La première tirade s’ouvre sur des apostrophes exclamatives prenant à partie les dieux, et se poursuit
principalement sous la forme de phrases affirmatives. Les alexandrins sont réguliers, les signes de
ponctuation se trouvent à la césure ou à la rime. Cependant, les vers 13 à 16 sont constitués d’interrogations
et d’exclamations qui expriment le trouble d’Oreste. Le rythme du vers 16 est déséquilibré « Dieux ! quels
ruisseaux de sang // coulent autour de moi ! » : un point d’exclamation isole la première syllabe, et la césure
sépare le sujet de son verbe. C’est dans la seconde tirade, constituée de nombreuses phrases interrogatives
ou exclamatives, que la folie d’Oreste devient évidente. Les alexandrins sont déséquilibrés, la césure n’est
pas toujours respectée. On peut citer, par exemple, le vers 21 : « Mais que vois-je ? À mes yeux // Hermione
l’embrasse ! », dont la structure disharmonieuse souligne la confusion du personnage.
3. Oreste bascule dans la folie à partir du vers 15 : le verbe « entrevoir » annonce les visions du personnage,
qui voit des « ruisseaux de sang » couler, puis son rival Pyrrhus pourtant mort (v. 17), auquel il tente de
nouveau de porter un coup. L’allitération mime l’affrontement : « Percé de tant de coups comment t’es-tu
sauvé ? » Hermione apparaît alors (v. 21), embrassant Pyrrhus puis menaçant Oreste du regard (v. 23).

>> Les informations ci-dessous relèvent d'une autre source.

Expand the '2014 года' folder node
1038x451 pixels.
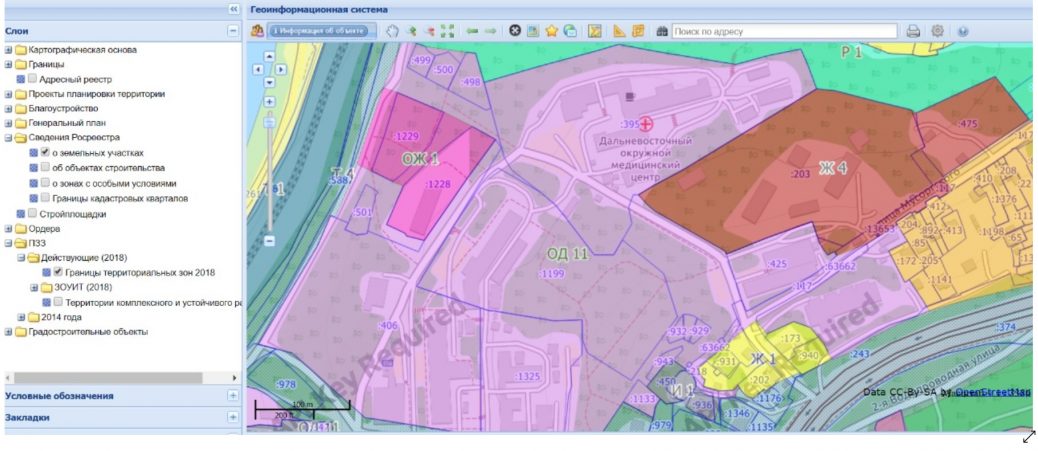[x=21, y=317]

Enfin,
il croit voir Les Érinyes, dont les cheveux sont constitués de serpents sifflants, comme le souligne l’harmonie
imitative des sifflantes [s] et [f] : « Pour qui sont ces serpents qui sifflent sur vos têtes ? »

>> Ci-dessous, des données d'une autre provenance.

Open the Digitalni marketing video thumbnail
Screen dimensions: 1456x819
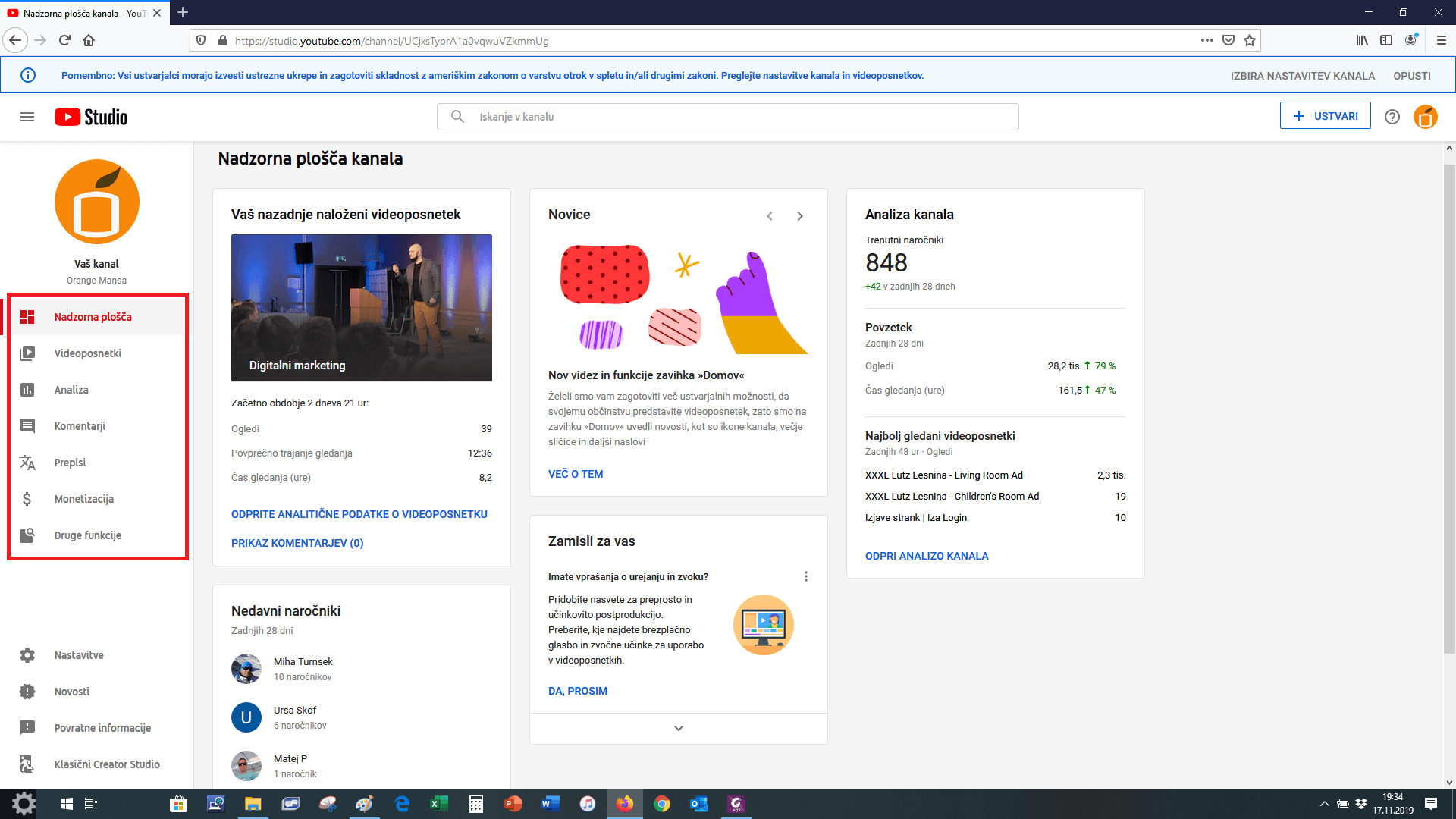point(361,307)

Un dénouement tragique et pathétique
4. Oreste accuse le destin et les dieux de s’acharner contre lui, comme l’expriment les vers 2 et 3 : « Oui, je
te loue, ô Ciel ! de ta persévérance. / Appliqué sans relâche au soin de me punir ». Oreste, dès sa naissance,
était voué au malheur, à cause de la malédiction familiale : « J’étais né pour servir d’exemple à ta colère. » Le
châtiment final est délivré par les Érinyes, déesses de la vengeance, chargées de poursuivre les meurtriers. La
vision d’Hermione, qui prend place parmi ces divinités, va déchirer le corps d’Oreste et dévorer son coeur,
comme si cette punition renvoyait au crime initial d’Atrée, qui avait fait manger à Thyeste ses propres
enfants.
5. Le registre tragique est produit par l’abondance de phrases exclamatives, d’apostrophes, qui expriment
l’indignation et la peur du personnage, accablé par son destin. Oreste suscite la crainte par le meurtre qu’il a
commis et sa folie, mais aussi la pitié, puisqu’il a perdu Hermione, qu’il aimait, et que les dieux semblent
s’acharner à faire son malheur. La vision d’Hermione embrassant Pyrrhus dans la mort est violente et
douloureuse. Ce dénouement est ainsi pathétique : Oreste n’est pas seulement un criminel, il est aussi une
victime qui paye les fautes de ses ascendants.
6. Les visions évoquées peuvent susciter la terreur par leur aspect surnaturel et monstrueux. Les ruisseaux
de sang rappellent le meurtre commis et annoncent la mort d’Oreste. Les Érinyes sont des êtres
démoniaques et sauvages. Enfin, la dernière vision d’Hermione est menaçante, puisqu’elle s’apprête à
dévorer le coeur d’Oreste.
CONCLUSION
Le héros racinien se réfère à la Poétique d’Aristote. Pour ce philosophe, le héros doit être médiocre : ni trop
bon (pour permettre l’identification), ni trop mauvais (pour que son sort soit digne de pitié). Pour Racine, ses
héros sont coupables en bravant les interdits moraux et politiques ; mais ils sont aussi innocents dans leurs
aspirations au bonheur : ce sont donc des personnages complexes. Oreste devient criminel au nom de son
amour pour Hermione. Celui-ci paie donc le régicide qu’il a commis. Il est victime de sa démesure, qui
devient finalement une forme de folie. La pièce ayant été jouée devant le roi et sa cour, Racine a peut-être
voulu adresser un message implicite aux courtisans : il coûte cher de menacer le pouvoir royal.